* _EXERCISE INSTRUCTIONS_:
Output all entries exactly as they appear and skip the pictures.

+++++

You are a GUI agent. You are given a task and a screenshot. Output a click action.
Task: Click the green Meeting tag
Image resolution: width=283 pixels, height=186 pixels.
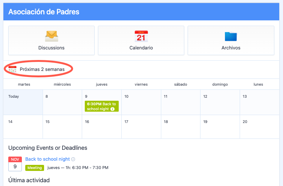[x=35, y=168]
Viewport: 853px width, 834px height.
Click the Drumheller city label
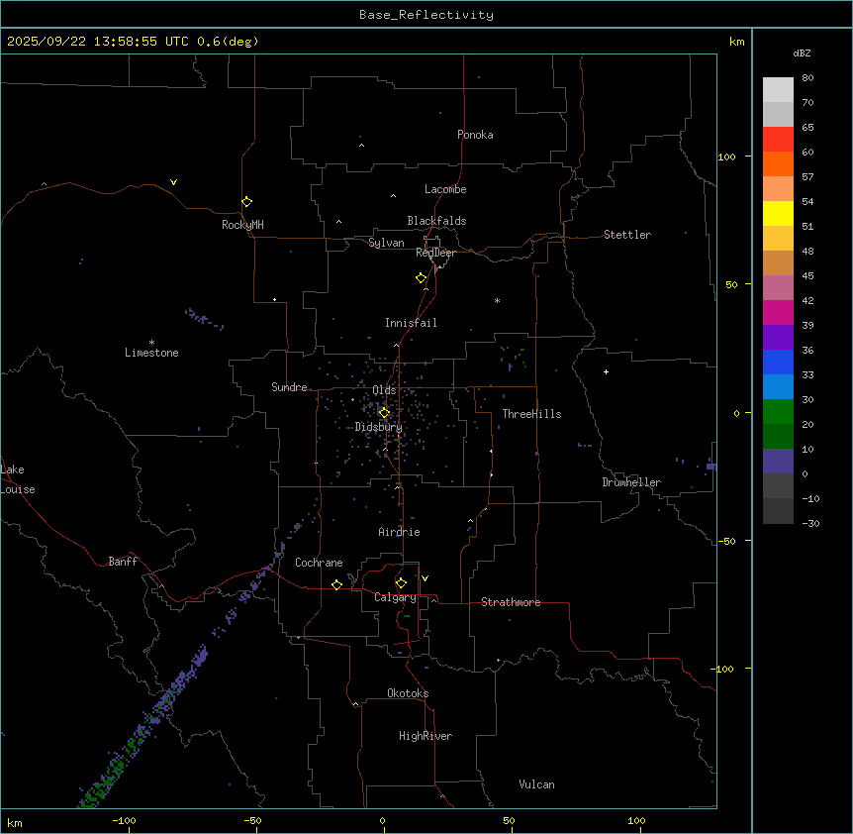click(x=631, y=482)

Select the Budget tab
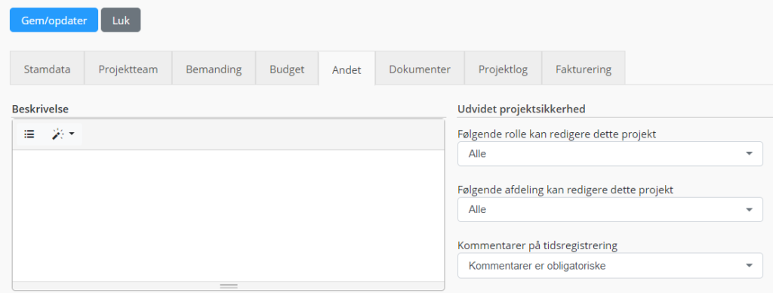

+++++

* _WORKED SOLUTION_:
You are a GUI agent. You are given a task and a screenshot. Output a click action.
Task: Click the green Meeting tag
Image resolution: width=283 pixels, height=186 pixels.
[x=35, y=168]
Viewport: 853px width, 834px height.
Click the Drumheller city label
click(x=631, y=482)

Select the Budget tab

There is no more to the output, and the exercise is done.